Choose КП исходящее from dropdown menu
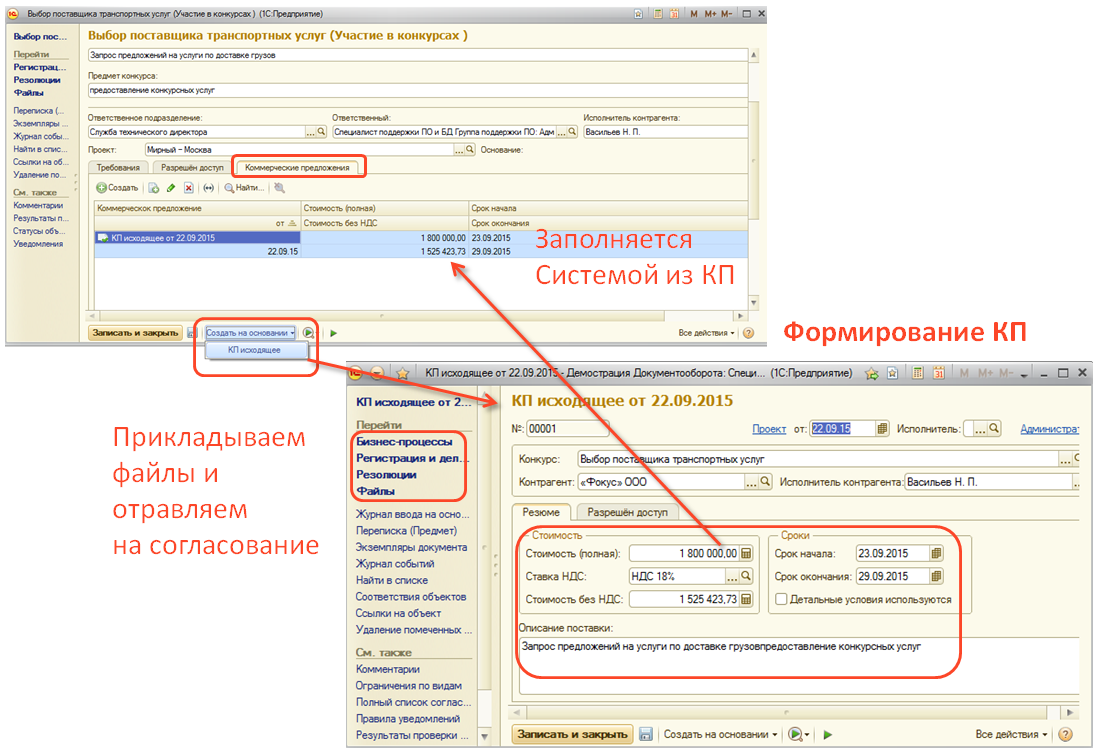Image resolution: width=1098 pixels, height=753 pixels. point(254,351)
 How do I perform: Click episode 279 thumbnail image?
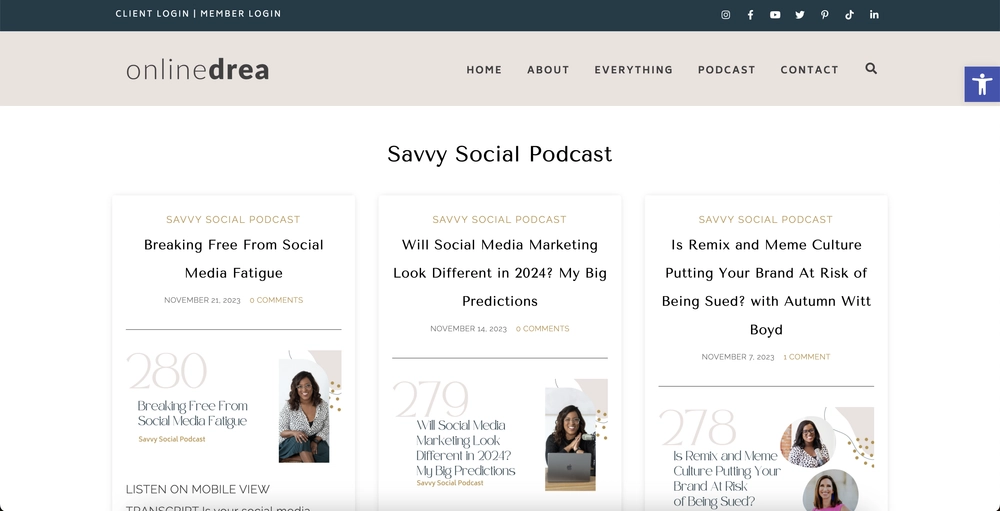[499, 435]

...

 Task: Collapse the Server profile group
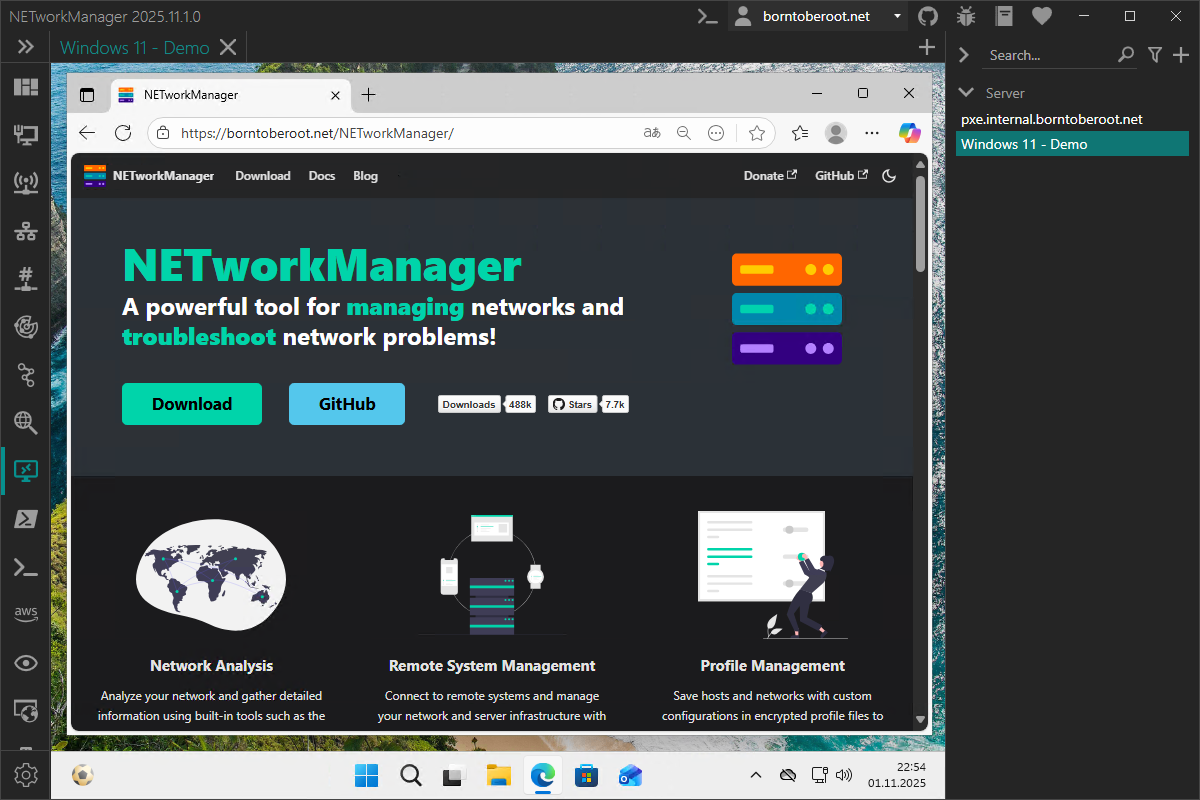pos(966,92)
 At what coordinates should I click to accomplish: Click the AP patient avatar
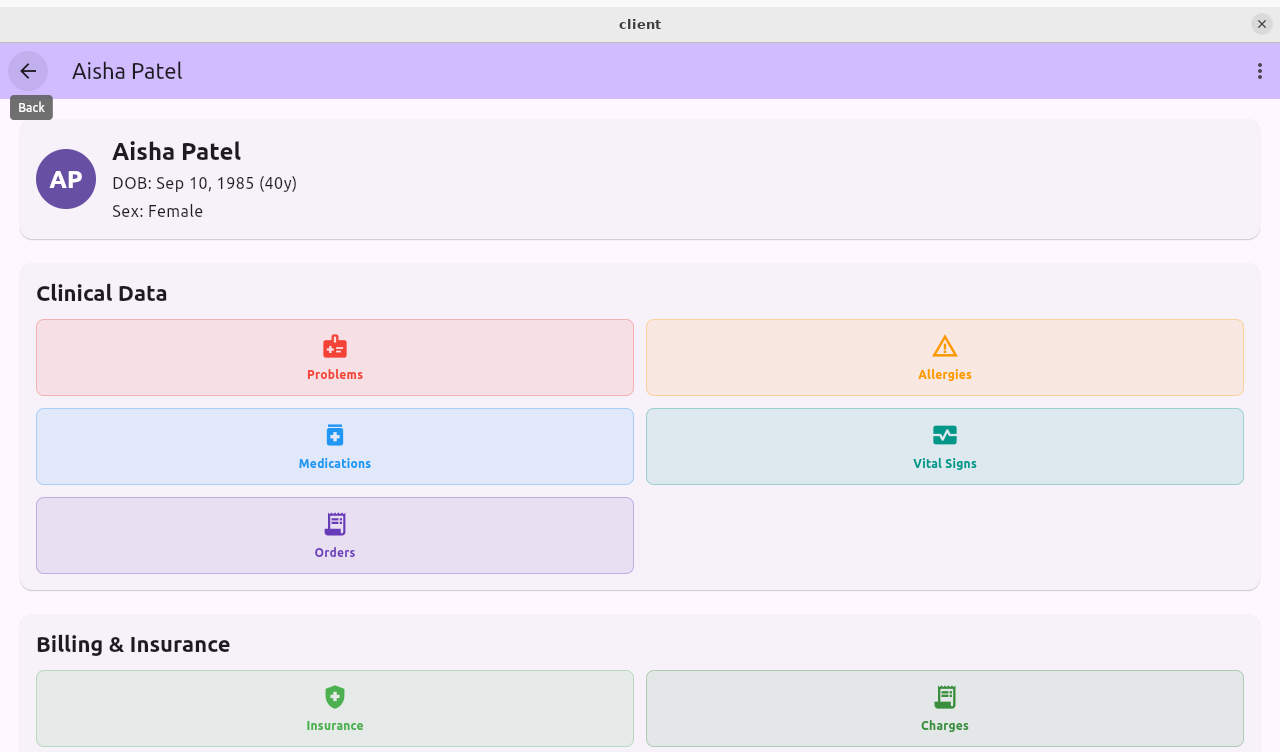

• _WHAT THE EXERCISE ASKS_:
When you reach the line containing "Task: Collapse the Server profile group" in the entries above, begin restating word for word, and stop once the line containing "At what coordinates" has been given. Omit the pictures.

• _OUTPUT FOR THIS TASK_:
 Task: Collapse the Server profile group
pos(966,92)
 At what coordinates should I click to accomplish: Click the AP patient avatar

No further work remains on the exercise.